Mit der Nacht kam Sturm, die Wellen türmten sich vier, fünf Meter hoch. Olga hielt sich mit ihrem Blick an den fernen Lichtern des Ufers fest. Und dachte an Tochter und Mann, auch an ihre 85-jährige Mutter. „Wie weh würde ich ihnen allen tun, wenn ich aufhöre, zu kämpfen.“
Sie ließ die lauernde Todesangst nicht auf ihre Matratze klettern, dachte an angenehme Dinge. „Und ich wollte es die ganze Zeit aus eigener Kraft schaffen, war mir auch, als die Kräfte nachließen, sicher, dass sich gleich die Strömung dreht, dass ich es wieder an Land schaffe.“

Dann sah sie ein Flugzeug, noch ein Flugzeug. Wie zum Gebet faltete sie die Hände über dem kopf. Und eine Maschine kehrte zurück, drinnen saß ein slowakischer Pilot der EU-Grenzagentur Frontex, er lotste ein Küstenwachschiff zu Olga.
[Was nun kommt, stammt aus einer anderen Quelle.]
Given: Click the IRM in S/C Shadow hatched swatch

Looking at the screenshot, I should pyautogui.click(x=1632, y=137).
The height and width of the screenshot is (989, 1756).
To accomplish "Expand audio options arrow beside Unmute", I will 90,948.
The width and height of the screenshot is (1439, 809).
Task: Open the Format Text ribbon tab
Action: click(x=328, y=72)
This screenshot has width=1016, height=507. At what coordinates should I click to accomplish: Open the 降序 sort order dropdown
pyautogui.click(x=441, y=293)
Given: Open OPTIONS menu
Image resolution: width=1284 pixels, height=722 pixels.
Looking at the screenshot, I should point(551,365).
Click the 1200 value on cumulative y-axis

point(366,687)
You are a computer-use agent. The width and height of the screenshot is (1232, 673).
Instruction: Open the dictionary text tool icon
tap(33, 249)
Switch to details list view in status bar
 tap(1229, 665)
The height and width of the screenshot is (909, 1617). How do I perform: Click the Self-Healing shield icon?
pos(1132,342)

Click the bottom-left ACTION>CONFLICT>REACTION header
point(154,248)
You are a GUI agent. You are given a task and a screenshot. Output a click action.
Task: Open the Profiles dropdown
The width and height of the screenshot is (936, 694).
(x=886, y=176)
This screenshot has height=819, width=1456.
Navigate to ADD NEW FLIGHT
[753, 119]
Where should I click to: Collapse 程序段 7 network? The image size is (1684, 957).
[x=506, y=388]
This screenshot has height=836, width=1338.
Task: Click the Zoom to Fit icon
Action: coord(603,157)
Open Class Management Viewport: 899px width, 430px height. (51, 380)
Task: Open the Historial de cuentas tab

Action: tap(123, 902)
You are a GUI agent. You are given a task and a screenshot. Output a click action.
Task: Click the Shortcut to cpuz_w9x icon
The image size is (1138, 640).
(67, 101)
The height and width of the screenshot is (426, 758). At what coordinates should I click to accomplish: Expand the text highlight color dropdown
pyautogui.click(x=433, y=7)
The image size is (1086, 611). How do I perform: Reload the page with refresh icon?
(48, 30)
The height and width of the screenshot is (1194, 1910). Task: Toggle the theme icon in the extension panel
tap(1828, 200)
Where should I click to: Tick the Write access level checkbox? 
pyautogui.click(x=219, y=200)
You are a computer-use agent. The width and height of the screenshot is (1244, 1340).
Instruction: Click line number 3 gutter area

Inzwischen arbeitet sie wieder als Kardiologin in ihrer Selenograder Polyklinik. Sie sei keine Superheldin, sagt sie, sie sei glücklich, dass sie lebe und wieder bei ihrer Familie sei. Olga  hat etwas erlebt, über das Kinofilme gedreht wurden, von dem aber eigentlich keiner etwas weiß, weil es kaum einer überlebt hat. Die Berührung mit dem Tod, einen Tag und eine Nacht lang.